On Thu, Oct 29, 2020 at 2:17 PM Marco Elver <elver@xxxxxxxxxx> wrote:
> Add architecture specific implementation details for KFENCE and enable
> KFENCE for the x86 architecture. In particular, this implements the
> required interface in <asm/kfence.h> for setting up the pool and
> providing helper functions for protecting and unprotecting pages.
>
> For x86, we need to ensure that the pool uses 4K pages, which is done
> using the set_memory_4k() helper function.
>
> Reviewed-by: Dmitry Vyukov <dvyukov@xxxxxxxxxx>
> Co-developed-by: Marco Elver <elver@xxxxxxxxxx>
> Signed-off-by: Marco Elver <elver@xxxxxxxxxx>
> Signed-off-by: Alexander Potapenko <glider@xxxxxxxxxx>
[...]
> diff --git a/arch/x86/mm/fault.c b/arch/x86/mm/fault.c
[...]
> @@ -725,6 +726,9 @@ no_context(struct pt_regs *regs, unsigned long error_code,
> if (IS_ENABLED(CONFIG_EFI))
> efi_recover_from_page_fault(address);
>
> + if (kfence_handle_page_fault(address))
> + return;

We can also get to this point due to an attempt to execute a data
page. That's very unlikely (given that the same thing would also crash
if you tried to do it with normal heap memory, and KFENCE allocations
are extremely rare); but we might want to try to avoid handling such
faults as KFENCE faults, since KFENCE will assume that it has resolved
the fault and retry execution of the faulting instruction. Once kernel
protection keys are introduced, those might cause the same kind of
trouble.

So we might want to gate this on a check like "if ((error_code &
X86_PF_PROT) == 0)" (meaning "only handle the fault if the fault was
caused by no page being present", see enum x86_pf_error_code).

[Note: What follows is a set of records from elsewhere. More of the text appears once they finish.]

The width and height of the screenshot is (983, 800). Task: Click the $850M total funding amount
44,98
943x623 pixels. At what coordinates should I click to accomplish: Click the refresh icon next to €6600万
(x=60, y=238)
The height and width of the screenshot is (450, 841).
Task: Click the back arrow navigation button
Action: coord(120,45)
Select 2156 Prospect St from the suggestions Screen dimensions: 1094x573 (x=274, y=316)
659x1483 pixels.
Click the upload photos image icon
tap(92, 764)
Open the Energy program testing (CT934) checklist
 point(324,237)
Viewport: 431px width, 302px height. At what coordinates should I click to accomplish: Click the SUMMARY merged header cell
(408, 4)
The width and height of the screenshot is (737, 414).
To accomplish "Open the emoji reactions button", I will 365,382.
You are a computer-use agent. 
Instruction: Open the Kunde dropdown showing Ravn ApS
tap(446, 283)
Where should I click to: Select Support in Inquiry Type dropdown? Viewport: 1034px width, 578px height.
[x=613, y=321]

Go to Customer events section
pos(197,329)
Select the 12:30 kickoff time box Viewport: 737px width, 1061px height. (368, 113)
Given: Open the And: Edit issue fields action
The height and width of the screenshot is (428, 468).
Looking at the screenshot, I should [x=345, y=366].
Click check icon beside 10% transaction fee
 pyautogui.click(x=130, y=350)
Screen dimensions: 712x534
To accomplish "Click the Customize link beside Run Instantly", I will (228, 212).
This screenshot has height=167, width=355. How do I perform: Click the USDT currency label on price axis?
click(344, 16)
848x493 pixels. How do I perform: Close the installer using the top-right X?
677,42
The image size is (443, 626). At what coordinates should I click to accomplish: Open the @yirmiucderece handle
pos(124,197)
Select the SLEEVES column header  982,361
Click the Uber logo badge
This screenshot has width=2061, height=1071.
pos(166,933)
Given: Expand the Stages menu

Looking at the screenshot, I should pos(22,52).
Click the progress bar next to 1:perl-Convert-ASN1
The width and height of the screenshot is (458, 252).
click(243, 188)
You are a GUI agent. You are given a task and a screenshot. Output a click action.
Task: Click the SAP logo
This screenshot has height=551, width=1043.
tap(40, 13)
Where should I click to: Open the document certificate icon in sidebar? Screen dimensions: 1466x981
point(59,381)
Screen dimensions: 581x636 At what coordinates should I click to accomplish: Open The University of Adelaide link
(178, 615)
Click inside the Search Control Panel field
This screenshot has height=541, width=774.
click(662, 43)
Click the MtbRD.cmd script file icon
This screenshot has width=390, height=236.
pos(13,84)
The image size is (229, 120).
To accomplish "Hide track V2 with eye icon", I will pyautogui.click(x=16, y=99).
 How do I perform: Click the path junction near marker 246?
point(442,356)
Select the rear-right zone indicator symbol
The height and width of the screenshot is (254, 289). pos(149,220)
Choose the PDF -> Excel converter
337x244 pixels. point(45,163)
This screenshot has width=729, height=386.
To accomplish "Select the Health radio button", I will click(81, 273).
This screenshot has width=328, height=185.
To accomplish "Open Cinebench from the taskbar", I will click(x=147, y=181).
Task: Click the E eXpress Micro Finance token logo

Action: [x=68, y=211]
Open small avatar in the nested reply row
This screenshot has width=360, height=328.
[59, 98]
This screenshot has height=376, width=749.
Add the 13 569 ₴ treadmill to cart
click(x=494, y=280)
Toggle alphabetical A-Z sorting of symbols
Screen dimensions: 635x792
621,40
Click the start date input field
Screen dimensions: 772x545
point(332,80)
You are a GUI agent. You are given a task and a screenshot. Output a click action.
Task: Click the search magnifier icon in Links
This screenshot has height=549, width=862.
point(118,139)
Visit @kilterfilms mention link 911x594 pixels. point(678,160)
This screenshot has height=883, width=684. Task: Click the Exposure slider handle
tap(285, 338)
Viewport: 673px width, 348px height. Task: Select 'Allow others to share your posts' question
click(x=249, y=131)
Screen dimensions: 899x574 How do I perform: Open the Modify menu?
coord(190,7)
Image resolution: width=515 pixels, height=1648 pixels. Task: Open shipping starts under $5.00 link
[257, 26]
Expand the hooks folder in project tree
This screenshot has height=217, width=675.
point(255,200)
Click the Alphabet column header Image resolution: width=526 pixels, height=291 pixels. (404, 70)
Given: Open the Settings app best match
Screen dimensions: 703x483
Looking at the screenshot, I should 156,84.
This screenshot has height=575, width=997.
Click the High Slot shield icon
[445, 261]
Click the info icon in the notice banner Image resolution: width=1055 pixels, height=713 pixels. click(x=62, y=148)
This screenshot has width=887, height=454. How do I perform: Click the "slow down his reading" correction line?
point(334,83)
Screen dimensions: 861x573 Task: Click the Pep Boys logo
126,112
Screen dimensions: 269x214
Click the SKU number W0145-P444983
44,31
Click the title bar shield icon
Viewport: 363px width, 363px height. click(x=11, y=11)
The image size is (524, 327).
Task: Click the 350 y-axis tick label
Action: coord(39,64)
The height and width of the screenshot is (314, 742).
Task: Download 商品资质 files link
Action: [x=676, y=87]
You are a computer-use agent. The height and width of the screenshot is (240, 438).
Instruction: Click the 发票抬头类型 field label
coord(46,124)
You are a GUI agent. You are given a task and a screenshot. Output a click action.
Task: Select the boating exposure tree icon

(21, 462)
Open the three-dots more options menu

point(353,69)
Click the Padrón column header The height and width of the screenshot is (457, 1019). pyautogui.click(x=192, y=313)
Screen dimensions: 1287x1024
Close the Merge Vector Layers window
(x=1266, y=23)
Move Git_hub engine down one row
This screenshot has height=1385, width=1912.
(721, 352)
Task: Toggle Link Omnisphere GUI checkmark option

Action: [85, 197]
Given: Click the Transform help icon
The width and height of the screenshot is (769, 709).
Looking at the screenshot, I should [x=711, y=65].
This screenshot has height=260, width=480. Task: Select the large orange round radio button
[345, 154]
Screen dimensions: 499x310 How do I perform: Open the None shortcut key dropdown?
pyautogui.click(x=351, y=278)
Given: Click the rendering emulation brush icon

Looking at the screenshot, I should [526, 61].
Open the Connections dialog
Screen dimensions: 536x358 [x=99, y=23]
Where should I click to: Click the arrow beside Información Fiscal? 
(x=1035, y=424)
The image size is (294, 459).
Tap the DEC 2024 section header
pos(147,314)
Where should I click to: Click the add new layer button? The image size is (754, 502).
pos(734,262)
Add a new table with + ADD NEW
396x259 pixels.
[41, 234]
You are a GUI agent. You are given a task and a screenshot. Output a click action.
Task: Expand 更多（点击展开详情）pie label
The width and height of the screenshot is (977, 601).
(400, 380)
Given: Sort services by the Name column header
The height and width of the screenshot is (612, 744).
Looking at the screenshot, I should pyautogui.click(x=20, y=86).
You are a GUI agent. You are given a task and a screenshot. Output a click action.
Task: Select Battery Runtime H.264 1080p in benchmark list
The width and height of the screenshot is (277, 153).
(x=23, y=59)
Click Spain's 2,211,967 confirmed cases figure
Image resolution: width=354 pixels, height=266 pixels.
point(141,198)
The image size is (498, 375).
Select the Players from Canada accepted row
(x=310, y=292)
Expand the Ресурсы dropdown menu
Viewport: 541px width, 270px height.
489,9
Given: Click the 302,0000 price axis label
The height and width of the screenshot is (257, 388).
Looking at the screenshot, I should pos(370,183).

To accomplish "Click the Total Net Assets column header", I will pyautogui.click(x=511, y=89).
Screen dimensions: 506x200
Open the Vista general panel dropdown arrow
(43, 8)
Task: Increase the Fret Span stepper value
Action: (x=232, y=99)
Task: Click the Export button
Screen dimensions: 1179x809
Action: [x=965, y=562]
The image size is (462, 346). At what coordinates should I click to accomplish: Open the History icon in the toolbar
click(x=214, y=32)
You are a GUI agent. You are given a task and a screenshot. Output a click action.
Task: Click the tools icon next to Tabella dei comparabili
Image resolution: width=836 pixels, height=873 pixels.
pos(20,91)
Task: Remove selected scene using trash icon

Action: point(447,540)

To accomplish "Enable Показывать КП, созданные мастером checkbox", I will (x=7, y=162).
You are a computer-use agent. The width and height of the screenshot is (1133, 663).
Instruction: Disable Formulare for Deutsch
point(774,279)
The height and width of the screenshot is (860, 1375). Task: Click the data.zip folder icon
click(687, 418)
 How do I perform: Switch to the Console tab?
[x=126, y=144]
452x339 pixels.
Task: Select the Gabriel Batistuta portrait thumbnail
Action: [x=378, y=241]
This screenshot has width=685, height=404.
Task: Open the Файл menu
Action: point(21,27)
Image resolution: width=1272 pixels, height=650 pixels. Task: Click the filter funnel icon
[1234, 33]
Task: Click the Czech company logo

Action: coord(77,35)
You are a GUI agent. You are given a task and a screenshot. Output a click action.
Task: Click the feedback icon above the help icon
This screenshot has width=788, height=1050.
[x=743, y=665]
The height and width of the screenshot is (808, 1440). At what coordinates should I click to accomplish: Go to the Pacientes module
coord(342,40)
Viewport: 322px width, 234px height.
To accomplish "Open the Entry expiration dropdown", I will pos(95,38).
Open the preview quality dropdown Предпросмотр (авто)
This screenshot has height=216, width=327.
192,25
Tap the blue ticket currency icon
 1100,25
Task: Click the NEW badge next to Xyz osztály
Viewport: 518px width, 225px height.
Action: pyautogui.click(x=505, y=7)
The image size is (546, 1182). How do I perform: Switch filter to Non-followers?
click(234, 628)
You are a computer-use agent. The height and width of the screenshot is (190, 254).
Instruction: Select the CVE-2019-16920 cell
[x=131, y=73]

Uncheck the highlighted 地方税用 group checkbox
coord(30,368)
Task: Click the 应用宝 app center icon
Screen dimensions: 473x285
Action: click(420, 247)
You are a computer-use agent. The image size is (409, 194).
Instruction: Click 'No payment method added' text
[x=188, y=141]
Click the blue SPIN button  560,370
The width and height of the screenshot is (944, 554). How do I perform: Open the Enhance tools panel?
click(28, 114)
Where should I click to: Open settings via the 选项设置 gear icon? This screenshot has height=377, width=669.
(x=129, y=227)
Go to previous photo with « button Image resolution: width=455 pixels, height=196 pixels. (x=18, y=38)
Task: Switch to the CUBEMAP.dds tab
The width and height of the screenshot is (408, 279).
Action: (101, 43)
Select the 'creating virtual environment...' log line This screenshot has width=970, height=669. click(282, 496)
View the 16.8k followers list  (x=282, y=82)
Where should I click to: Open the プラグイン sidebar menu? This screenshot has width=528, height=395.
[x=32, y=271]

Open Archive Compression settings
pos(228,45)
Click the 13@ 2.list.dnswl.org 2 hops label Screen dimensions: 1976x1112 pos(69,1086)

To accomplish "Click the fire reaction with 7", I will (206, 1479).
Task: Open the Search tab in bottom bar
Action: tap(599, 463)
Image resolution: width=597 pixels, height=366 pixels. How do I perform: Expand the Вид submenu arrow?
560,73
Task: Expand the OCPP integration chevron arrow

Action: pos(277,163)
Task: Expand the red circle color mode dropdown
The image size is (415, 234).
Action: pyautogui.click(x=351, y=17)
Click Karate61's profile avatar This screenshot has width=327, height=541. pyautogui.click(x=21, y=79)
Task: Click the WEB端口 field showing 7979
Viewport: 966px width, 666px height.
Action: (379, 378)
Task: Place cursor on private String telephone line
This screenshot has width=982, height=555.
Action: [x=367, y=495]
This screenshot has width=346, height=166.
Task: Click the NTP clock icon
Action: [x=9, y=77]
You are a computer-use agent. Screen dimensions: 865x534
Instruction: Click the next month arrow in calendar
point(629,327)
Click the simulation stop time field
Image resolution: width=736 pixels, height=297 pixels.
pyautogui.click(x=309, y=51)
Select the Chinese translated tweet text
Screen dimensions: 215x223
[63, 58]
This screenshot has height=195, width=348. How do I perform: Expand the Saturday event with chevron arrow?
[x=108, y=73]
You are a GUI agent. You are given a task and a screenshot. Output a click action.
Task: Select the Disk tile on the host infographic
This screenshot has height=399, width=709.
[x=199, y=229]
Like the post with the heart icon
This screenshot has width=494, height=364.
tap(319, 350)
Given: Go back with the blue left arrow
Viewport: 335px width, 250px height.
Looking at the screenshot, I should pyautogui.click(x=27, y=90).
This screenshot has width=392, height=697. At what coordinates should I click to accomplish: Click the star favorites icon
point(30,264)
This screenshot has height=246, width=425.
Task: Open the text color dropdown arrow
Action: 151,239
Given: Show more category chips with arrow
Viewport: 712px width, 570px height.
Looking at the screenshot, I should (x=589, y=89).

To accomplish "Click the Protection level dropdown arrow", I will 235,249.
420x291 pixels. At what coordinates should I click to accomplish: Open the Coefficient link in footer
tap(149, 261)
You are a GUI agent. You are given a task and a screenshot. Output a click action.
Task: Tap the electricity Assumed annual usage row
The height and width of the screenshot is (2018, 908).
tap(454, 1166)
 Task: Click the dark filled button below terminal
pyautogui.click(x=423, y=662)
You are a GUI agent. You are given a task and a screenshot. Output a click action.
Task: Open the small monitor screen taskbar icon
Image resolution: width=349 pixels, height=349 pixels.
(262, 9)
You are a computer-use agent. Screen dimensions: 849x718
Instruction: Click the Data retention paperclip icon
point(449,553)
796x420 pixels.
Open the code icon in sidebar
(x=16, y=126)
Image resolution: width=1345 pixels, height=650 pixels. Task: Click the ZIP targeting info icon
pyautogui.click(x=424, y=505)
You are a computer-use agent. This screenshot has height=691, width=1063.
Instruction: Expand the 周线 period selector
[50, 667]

Unrelated sidenote: Since we're hooking after exception fixup
handling, the debug-only KFENCE_STRESS_TEST_FAULTS can probably still
cause some behavioral differences through spurious faults in places
like copy_user_enhanced_fast_string (where the exception table entries
are used even if the *kernel* pointer, not the user pointer, causes a
fault). But since KFENCE_STRESS_TEST_FAULTS is exclusively for KFENCE
development, the difference might not matter. And ordering them the
other way around definitely isn't possible, because the kernel relies
on being able to fixup OOB reads. So there probably isn't really
anything we can do better here; it's just something to keep in mind.
Maybe you can add a little warning to the help text for that Kconfig
entry that warns people about this?



> +
> oops:
> /*
> * Oops. The kernel tried to access some bad page. We'll have to
> --
> 2.29.1.341.ge80a0c044ae-goog
>